The dawn of the directory decade?

At this time of year it is usual to look back over the past year to see what historic events and achievements have been made, and speculate about what the future has in store for us. Of course, this year everyone will also be looking back over the last decade, century, and even the last millennium. In our modern world of computers and telecoms, progress has been exponential. Moore's law was coined to explain the fact that computer power (expressed in terms of processor speeds) doubles every eighteen months. It is this fact that has led to the huge growth in computer systems and applications also.

Just think how far we have come this century. The telephone was introduced at about the end of the last century. The transistor, which made integrated circuits possible, was invented in 1948. The microprocessor has been around for only about 25 years. Working together, these technologies have made possible the global computer network that we call the Internet.

Intel and Microsoft have come to dominate the computing marketplace in less than twenty years: introduced in 1981, the first IBM PC was based on an 8-bit Intel microprocessor running Microsoft's Disk Operating System (MS-DOS). What really triggered the domination of these two companies was the open architecture which allowed third parties to clone the PC hardware, and develop applications for the operating system. Previously, proprietary hardware and operating systems, such as IBM's, had restricted growth.
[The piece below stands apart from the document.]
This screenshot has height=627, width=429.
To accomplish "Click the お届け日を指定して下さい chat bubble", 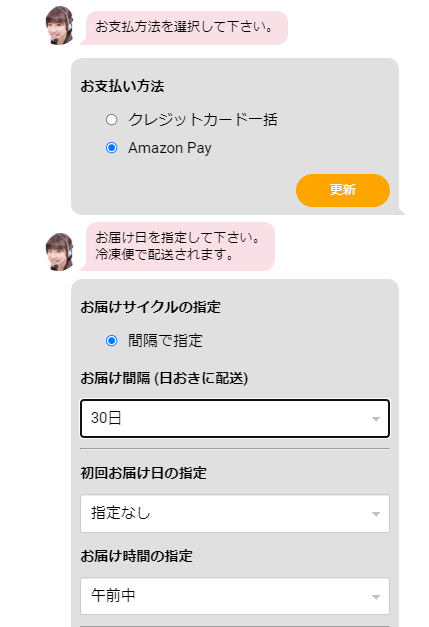I will (178, 246).
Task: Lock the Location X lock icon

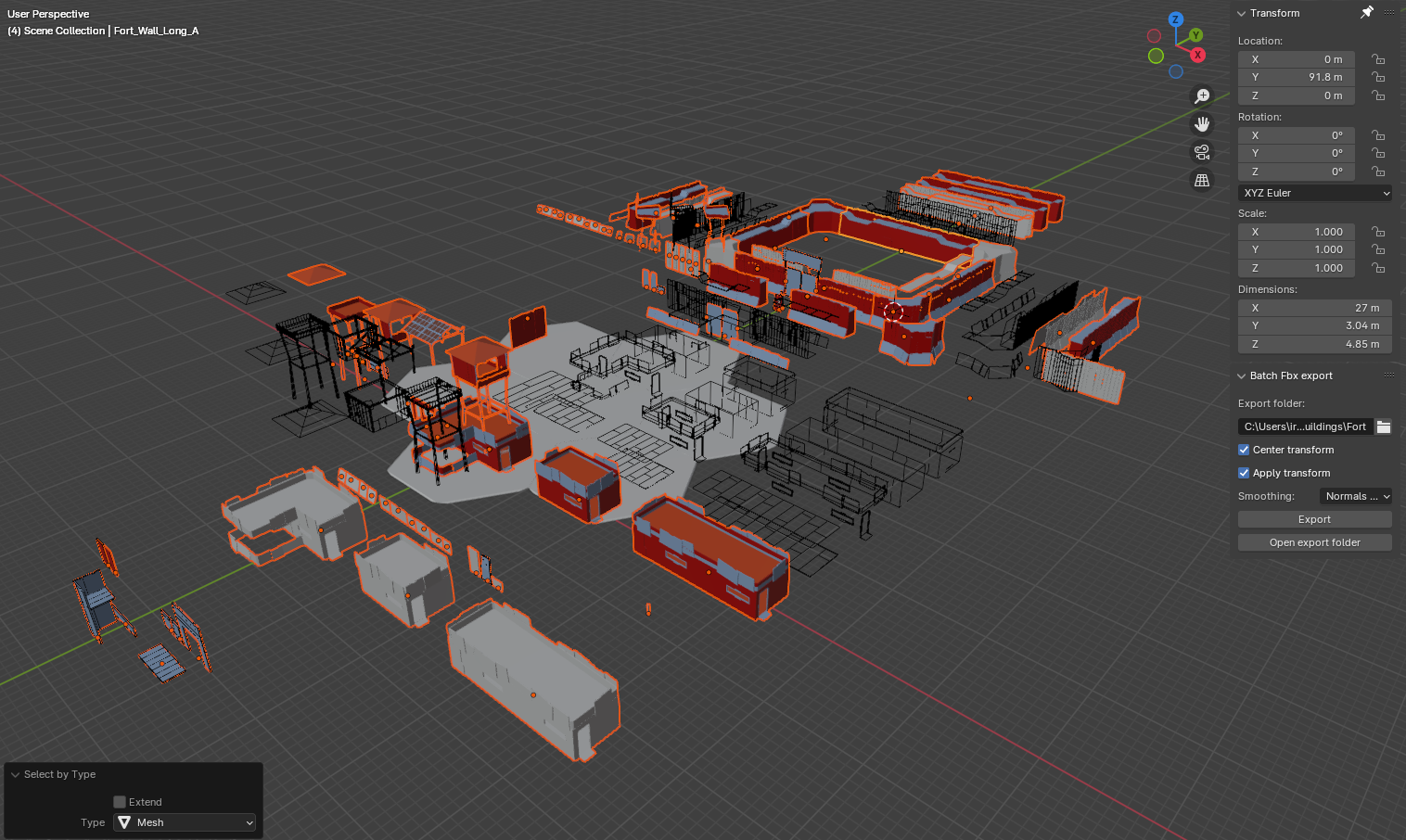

Even UNIX was effectively proprietary because of its many flavours - Linux is, possibly too late, threatening to do what UNIX was always supposed to do: allow software portability in an open
architecture.

Computers and networks have become important because of the purposes to which they are put - the applications. Without an application, a computer is just a curiosity, of interest only to academics. At any one time a single application, nicknamed a 'killer application', has tended to dominate the IT market. In the 1980s, it was Lotus' spreadsheet, called 1-2-3, that drove PC sales and brought about a revolution in accountancy and financial reporting. In the 90s, it was the word processor, with Microsoft Word dominating quickly. Word processors had existed in the 80s, but the WYSIWYG interface of Microsoft Windows made word processing overtake spreadsheets.

I believe that the next decade's killer app will be directory services. End user applications are stagnating; there will be no more end user killer apps, unless you want to call Internet access such. But Internet access depends on a network, and a network depends on being able to find things that are not stored on your machine. This is where directories come in. But directory services go further than that: they also enable controls to be put on who can access what, and this is essential if we are to avoid total anarchy. Directory services are thus really a security device, and security is essential to enable Internet commerce, which will turn an academic network into a commercial public network.

Despite its problems over the past decade, Novell is well placed to dominate this directory services arena. Whilst Microsoft would like to dominate once again, Novell is well ahead of Microsoft in this field, and Novell Directory Services runs across platforms, including IBM OS/390, Linux, NetWare, UNIX, and Windows NT. For the first time, Novell has a killer app that doesn't depend for its success on the survival of NetWare. Recent threats by the government of the US to split up Microsoft could mean that Microsoft's mighty marketing machine will not have time to dominate the directory services market, and could actually lead to co-operation between Microsoft and Novell. Happy New Millennium to them both.